Compassion & Emotional Pain


A close friend recently shared her profound emotional pain regarding her relationship with her adult child. Suffice it to say that it was not so much a conversation in which she blamed her offspring, but one in which she spoke of the grief she experiences daily by being confronted with the reality of what is.

Another person I know has been estranged from an adult child for years ... grandchildren born in far away places who are barely aware of the blood ties to this grandparent that furthermore, they would scarcely recognize if their paths were to cross.

Deep family grief such as that which I have described here is not uncommon. My files contain dozens of instances. Another couple tells me that while the relationship with their adult child had always been good, once married, it dissipated more and more as that child was assimilated into the family of the spouse in a distant city where the newly-wed couple lived, and that once grandchildren were born, the relationship became even more distant and cool. There had not even been any real kind of disagreement that would at least help this couple 'blame' the cooling process on.

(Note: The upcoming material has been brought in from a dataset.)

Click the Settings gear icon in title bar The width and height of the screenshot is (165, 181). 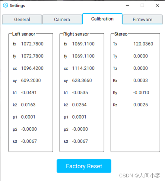[5, 5]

While it may sound as though I'm making a case against adult children, that is not so. I'm attempting to encourage any of those who find themselves in scenarios such as these (and many others that involve multiple variations of family relationships), to try out some of the ideas that follow in order to find a measure of inner calm and peace despite the wrenching pain. And remember, just because the stories I mainly hear come from parents, it does not mean that the adult children in these instances, are not also suffering in their own way. 

You can't wipe the pain away. You can't ignore it. You can't pretend it's not there. You can't repeat endless affirmations and make yourself feel better that way. You can, however, change how you deal with that pain, while still acknowledging that it continues.

This entails - from my point of view, gleaned in great part from much of the mindfulness & Buddhist literature that has filtered over into the west over the past half century - a recognition of the fact that your suffering is greatly increased by the thoughts you have about whatever difficult situation you find yourself in. As long as you don't recognize this, you simply won't begin to take some necessary steps to deal with your thoughts in a more productive and helpful way.

Since your thoughts increase, magnify, and multiply the pain, it stands to reason that those thoughts are not good for you. How can I not think about this, you might ask, look at what is happening! It's true that at the beginning it will be very hard for you not to think about the situation, but imagine just for a moment that you could. Do you see that for much of your waking time you would be in a different space energetically? You might even find some inner peace. Not having thoughts about a difficult situations doesn't imply forgetting it or minimizing its importance. It does imply, however, coming to an inner state of calm. You know the difficult situation is there, in the same way you know how old you are, or that you are left-handed. But you don't need to think about it. Think of the thoughts that you have about the difficult situation as instruments of torture - and YOU are the one applying them to yourself.

Let's call those torture kind of thoughts, "ruminating" thoughts. In other words, you go around and around, just like a hamster on a wheel, and never get anywhere, because all you do is think about how awful it is, or what a terrible thing has been done to you, or perhaps you run through conversations over and over again, wondering what you might have done differently to get a different result. Obviously, none of that is going to improve matters. Ever. It might make them worse, however, simply because as you do this again and again, your own energy deteriorates, because all these negative, helpless, blaming, pain-filled thoughts will have a down-spiraling effect on you.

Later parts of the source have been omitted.